Execution by beheading, whether it is carried out by sword or guillotine, is one of the most gruesome forms of capital punishment. At least it's usually quick.
A print depicting the execution of King Louis XVI during the French Revolution. The guillotine, a sophisticated instrument designed to automate death by beheading, has fallen out of fashion.
Image courtesy of the Library of Congress.
Beheading was probably the most humane form of punishment available in the ancient world, with the possible exception of the administration of poison. Although it has never been a legal form of execution in the United States, it is practiced elsewhere. Most notably, it remains the preferred method of execution in Saudi Arabia.
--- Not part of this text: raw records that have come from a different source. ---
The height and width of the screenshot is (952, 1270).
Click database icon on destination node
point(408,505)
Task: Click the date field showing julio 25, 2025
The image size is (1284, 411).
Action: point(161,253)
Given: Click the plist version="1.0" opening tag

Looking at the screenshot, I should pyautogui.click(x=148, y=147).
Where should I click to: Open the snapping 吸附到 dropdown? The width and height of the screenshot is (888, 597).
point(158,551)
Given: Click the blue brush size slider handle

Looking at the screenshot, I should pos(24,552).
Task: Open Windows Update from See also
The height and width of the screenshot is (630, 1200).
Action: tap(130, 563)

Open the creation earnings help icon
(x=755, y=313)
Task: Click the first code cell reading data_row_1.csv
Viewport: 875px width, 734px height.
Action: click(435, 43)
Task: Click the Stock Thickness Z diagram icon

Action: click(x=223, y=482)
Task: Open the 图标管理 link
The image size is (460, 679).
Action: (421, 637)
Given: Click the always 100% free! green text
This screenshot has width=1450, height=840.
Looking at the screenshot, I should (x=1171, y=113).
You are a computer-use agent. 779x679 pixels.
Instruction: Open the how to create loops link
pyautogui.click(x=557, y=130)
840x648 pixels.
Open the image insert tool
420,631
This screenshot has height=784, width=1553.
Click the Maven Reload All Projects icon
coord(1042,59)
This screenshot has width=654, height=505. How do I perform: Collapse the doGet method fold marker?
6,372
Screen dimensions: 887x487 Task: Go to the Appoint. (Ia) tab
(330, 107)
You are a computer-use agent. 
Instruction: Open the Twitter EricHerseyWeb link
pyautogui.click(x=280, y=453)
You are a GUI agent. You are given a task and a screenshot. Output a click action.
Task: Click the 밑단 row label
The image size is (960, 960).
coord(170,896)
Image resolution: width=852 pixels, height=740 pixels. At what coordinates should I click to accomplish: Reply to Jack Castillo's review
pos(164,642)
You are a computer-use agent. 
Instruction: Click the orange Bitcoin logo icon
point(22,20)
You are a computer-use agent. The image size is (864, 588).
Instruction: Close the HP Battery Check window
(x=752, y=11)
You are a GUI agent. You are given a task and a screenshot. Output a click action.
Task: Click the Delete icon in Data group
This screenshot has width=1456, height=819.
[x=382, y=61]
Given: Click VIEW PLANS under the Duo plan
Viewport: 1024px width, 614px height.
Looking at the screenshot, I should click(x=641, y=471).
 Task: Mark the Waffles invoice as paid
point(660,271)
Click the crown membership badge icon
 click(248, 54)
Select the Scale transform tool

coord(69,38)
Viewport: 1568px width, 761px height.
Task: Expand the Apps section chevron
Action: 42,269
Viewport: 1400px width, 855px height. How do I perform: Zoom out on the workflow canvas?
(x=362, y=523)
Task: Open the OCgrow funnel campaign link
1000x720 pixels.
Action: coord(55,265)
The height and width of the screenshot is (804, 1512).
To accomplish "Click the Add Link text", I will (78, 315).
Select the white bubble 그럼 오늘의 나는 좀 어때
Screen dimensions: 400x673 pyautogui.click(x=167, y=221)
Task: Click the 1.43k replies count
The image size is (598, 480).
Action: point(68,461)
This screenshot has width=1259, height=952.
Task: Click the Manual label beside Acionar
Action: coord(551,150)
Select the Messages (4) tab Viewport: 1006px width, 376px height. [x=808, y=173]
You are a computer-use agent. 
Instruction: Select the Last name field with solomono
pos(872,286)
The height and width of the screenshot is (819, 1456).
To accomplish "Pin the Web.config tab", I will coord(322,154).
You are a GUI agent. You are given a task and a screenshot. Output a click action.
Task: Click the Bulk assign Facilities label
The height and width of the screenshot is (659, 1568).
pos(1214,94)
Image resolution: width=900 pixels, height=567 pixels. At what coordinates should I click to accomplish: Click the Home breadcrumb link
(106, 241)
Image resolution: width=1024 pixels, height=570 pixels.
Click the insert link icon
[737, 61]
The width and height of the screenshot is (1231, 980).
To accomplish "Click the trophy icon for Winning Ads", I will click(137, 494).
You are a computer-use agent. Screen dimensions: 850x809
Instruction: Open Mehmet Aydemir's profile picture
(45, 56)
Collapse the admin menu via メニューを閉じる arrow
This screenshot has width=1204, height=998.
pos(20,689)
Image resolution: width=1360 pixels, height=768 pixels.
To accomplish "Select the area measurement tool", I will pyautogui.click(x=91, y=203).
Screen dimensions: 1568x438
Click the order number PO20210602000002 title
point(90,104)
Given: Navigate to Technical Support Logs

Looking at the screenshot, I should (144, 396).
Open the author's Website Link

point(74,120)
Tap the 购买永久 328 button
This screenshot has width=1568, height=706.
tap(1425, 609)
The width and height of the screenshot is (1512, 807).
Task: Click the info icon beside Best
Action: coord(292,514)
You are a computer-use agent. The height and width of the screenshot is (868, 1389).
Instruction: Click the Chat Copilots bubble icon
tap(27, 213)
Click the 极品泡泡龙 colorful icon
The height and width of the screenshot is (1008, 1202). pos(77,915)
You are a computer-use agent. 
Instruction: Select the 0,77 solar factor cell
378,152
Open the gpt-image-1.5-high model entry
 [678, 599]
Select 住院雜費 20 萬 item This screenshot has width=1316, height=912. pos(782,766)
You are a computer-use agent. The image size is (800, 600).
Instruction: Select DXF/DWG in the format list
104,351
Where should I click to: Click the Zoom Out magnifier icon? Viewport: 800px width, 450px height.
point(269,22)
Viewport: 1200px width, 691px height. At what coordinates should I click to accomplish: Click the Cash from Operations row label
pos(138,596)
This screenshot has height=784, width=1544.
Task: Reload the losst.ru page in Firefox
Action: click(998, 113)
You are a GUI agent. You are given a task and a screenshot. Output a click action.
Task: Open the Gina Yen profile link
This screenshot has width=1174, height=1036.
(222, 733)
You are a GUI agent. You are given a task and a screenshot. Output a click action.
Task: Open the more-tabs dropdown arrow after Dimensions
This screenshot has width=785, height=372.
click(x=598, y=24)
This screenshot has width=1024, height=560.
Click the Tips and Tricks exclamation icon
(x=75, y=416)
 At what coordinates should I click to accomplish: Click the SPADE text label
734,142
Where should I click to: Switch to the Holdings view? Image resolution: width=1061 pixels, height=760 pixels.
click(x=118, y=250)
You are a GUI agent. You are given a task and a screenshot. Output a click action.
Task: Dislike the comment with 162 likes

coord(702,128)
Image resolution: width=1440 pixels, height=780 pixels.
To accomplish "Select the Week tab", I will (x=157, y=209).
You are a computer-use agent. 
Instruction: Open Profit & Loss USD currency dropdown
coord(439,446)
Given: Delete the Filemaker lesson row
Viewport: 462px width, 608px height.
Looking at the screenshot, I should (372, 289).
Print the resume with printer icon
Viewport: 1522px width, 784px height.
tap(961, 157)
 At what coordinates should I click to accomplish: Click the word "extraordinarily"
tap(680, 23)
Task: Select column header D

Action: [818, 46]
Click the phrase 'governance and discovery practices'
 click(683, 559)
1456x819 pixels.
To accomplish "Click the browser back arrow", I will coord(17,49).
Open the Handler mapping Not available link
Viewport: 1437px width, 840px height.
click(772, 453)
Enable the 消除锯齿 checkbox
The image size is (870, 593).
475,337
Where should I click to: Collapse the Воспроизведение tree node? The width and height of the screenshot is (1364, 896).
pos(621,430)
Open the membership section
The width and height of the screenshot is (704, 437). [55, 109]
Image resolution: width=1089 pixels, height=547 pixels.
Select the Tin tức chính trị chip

One benefit of beheading is that it allows the executioners to display the victim's head as a warning. This practice dates back to ancient times, but one particularly striking semi-recent example took place in the aftermath of Nat Turner's rebellion
, as posses searching for Turner allegedly killed nearby slaves nearly at random and mounted their heads on fenceposts as a warning.
How It Works:
The victim is restrained, usually forced to kneel, and the executioner removes the head by way of a sword or knife. In renaissance-era Europe (most famously in the aftermath of the French Revolution), the process was automated by way of a device called a guillotine, which dropped a heavy blade through the prisoner's neck--allowing for a clean, instant decapitation.
Beheading can actually be a fairly humane form of punishment, provided that the executioner is strong and reasonably competent. When the executioner is less strong or less competent than would be desirable, however, death can be slow and excruciatingly painful.